Decía Andrew Murray que: “El orgullo se puede revestir de ropajes de alabanza o de penitencia”. Ciertamente, en la iglesia la presunta devoción a Dios puede dar lugar a actos públicos de penitencia aparatosos, afectados e hipócritas. En efecto, hay creyentes que ceden al engaño de revestir su orgullo con vestiduras de piedad aparente, pero falsa. Así, encontramos cristianos que se autoflagelan -en ocasiones de manera literal- para exhibir después orgullosos las marcas del látigo como señal de piedad superior. Los fariseos, por ejemplo, distorsionaban la práctica del ayuno, haciendo de él casi sistemáticamente una expresión de tristeza, duelo y abatimiento mediante prácticas aparatosas y ostentosas en las que se rasgaban las vestiduras y se vestían de luto, arrojándose al piso y esparciendo puñados de tierra y ceniza en la cabeza a la vez que emitían lamentos a viva voz, circunstancias que propiciaban la hipocresía en su práctica, y daban lugar a su vez a un condenable orgullo encubierto.

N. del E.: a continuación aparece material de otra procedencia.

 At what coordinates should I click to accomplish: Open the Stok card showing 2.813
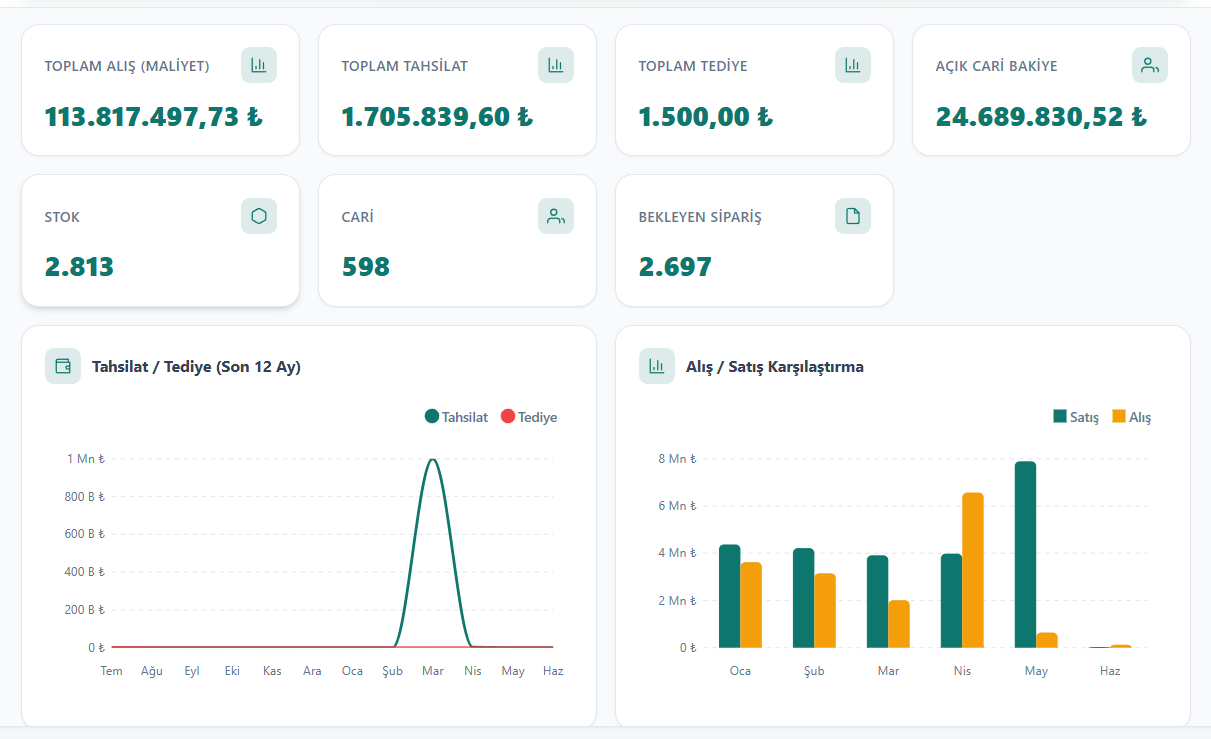(160, 241)
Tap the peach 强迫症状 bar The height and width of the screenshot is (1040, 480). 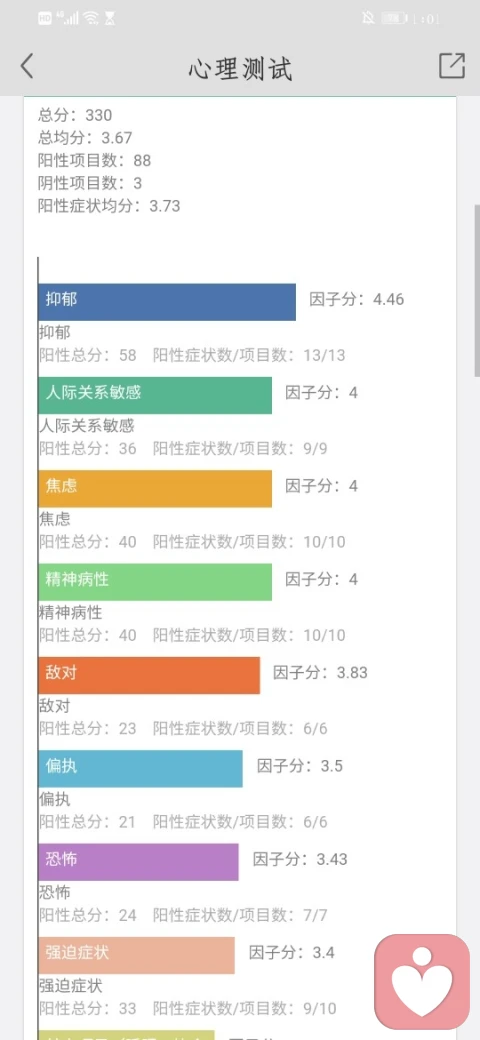tap(137, 955)
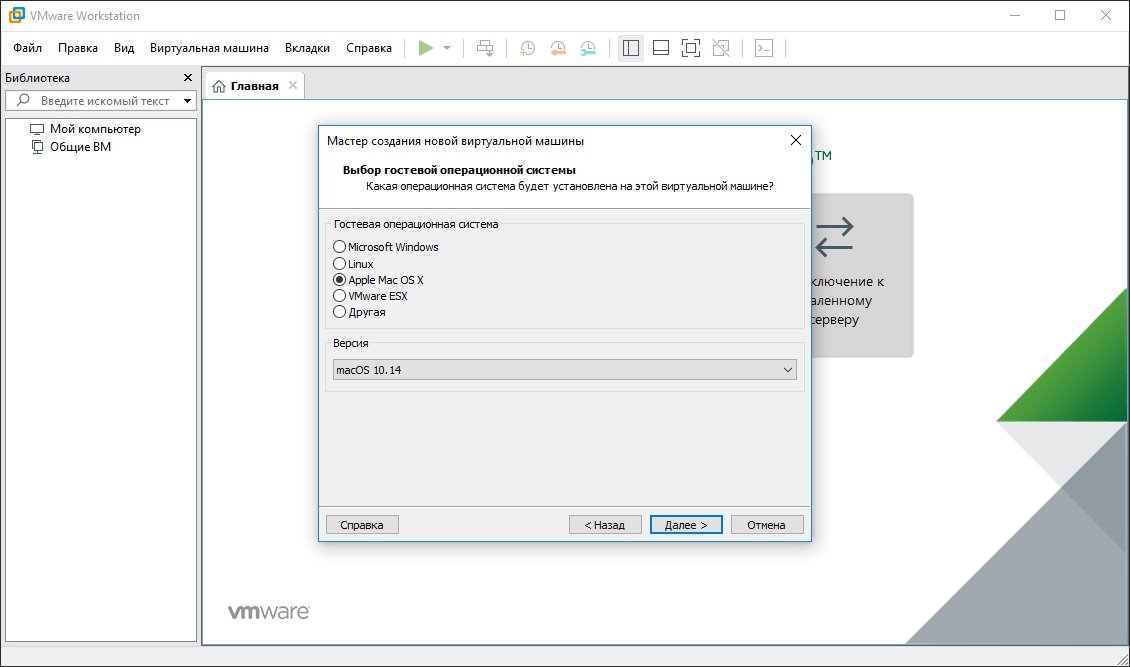Toggle the thumbnail bar view icon
The width and height of the screenshot is (1130, 667).
pyautogui.click(x=660, y=48)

Un orgullo que termina así manchando hasta las mejores expresiones de piedad y devoción del creyente y que justifican la instrucción del Señor de practicarlas en secreto y de manera callada para restarle fuerza a la tentación del orgullo que acecha a la piedad, sin exhibirlas como heroicos logros personales más allá del cumplimiento del deber que obliga a todos los creyentes sin excepción. Ya lo dijo el profeta: “Rásguense el corazón y no las vestiduras. Vuélvanse al Señor su Dios, porque él es bondadoso y compasivo, lento para la ira y lleno de amor, cambia de parecer y no castiga” (Joel 2:13)
Rasgando el corazón y no las vestiduras
“Volverse a Dios no es un acto externo de ostentoso y superficial dramatismo, sino un acto interno de humilde y resuelta rendición”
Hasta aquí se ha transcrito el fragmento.